Response to E-mail Outage Inadequate, Report Finds

Print More

The University’s response to a massive e-mail outage in June was inadequate and caused significant interruption to the business of the University, according to a report released last month.
The unexpected and widespread e-mail failure prevented some members of the Cornell community from sending or receiving e-mail for as long as five days and caused irreversible damage to about 3,800 email accounts.
The report summarizes the findings of a group of Cornell officials throughout campus who performed an “after action review” of the incident.
Members of the group sharply criticized the manner in which the University communicated with the Cornell community and the public during the outage, calling it ineffective.
The University used the CIT “Network Status” web page and broadcast messages across its internal telephone system to provide information during the outage.

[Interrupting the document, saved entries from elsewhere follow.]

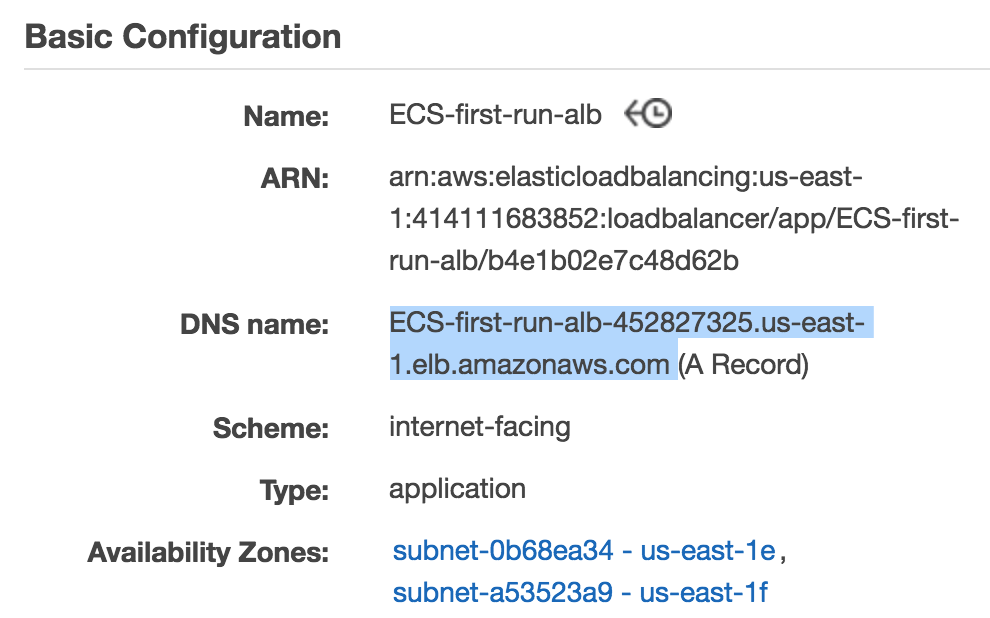Click the ARN line ending b4e1b02e7c48d62b
The image size is (990, 618).
(564, 262)
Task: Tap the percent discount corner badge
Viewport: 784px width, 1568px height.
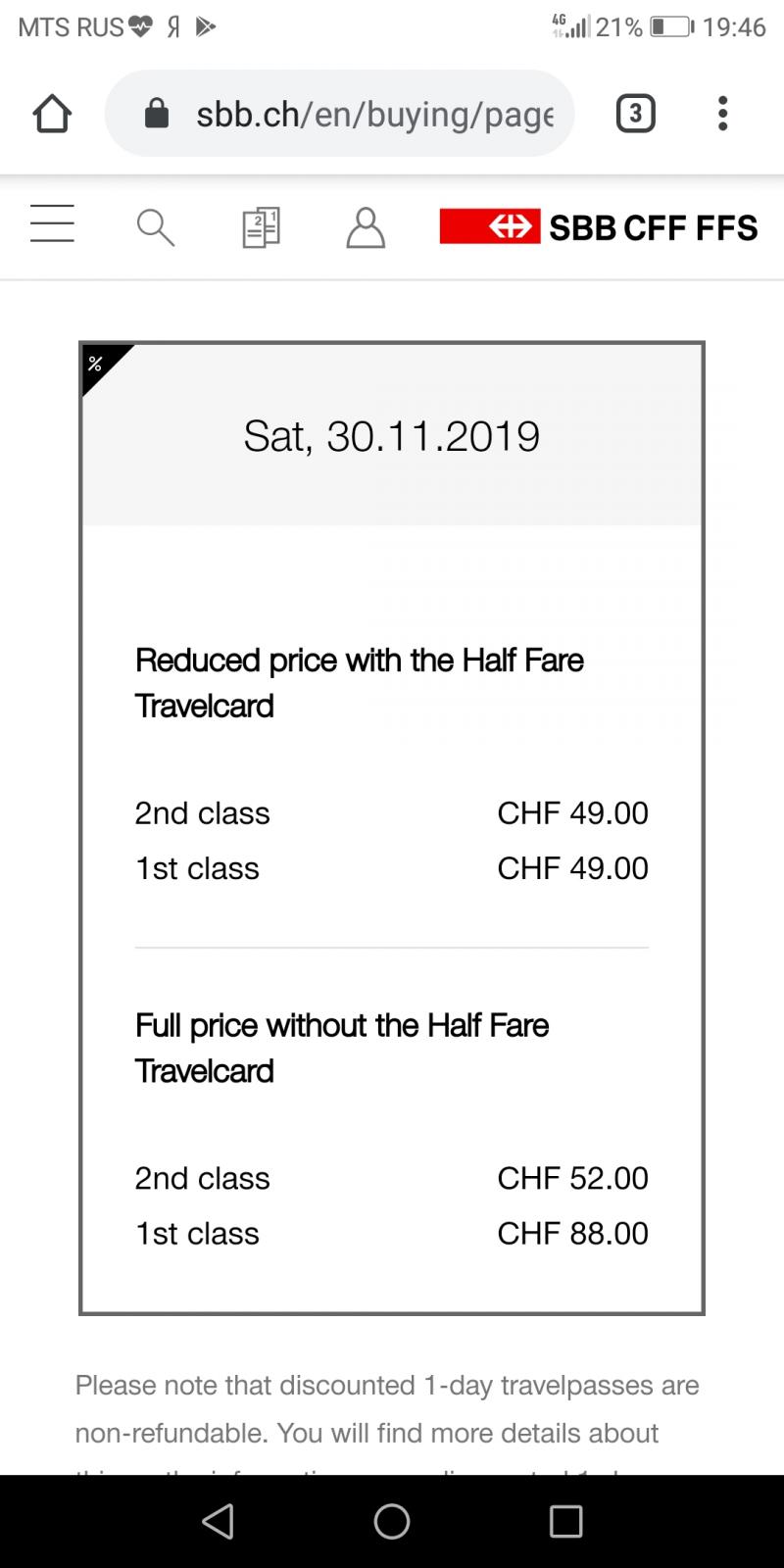Action: pyautogui.click(x=96, y=365)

The report found these methods to be too slow and incomprehensive.
“Communication has to be accurate,” the report stated. “CIT posted messages indicating problems were fixed when people on Postoffice 7 were still not able to receive mail.”
The report urged the University to find more expansive alert systems, and provide timely information that is written in language that all members of the community — not only those with computer backgrounds — will understand during similar incidents in the future.
The group also said that the incident showed a “lack of clear metrics on when you’ve gone from an incident to an emergency.”
In addition to making recommendations, the group also sought to gauge the extent of the outage’s impact on the University. The report concluded that the inability to send or receive e-mail prompted fears that grant and administrative information could be lost.
The outage also delayed an admissions communication to transfer students, interrupted some job searches and “critically impacted” planning for a major research event, the report stated.
A technical report released in conjunction with the “after action review” report confirmed the University’s explanation of what initially went wrong.
As officials explained after the incident, the failure was caused by a known computer “bug” in Cornell’s e-mail servers, which caused the servers to spontaneously reboot on the 994th day of continuous operation, which was June 15. University technology specialists worked around the clock over the next few days to restore approximately eight terabytes of e-mail data.
Looking ahead to future potential failures, members of the after action review group also expressed concern about a “lack of redundancy” built into the University’s e-mail system.
“CIT advanced requests for funding to create redundancy at least three times in the last five years. Each time it was turned down,” the report stated.
If redundancy is not immediately available, the report raised a number of other possibilities, including whether Cornell should consider outsourcing its e-mail services.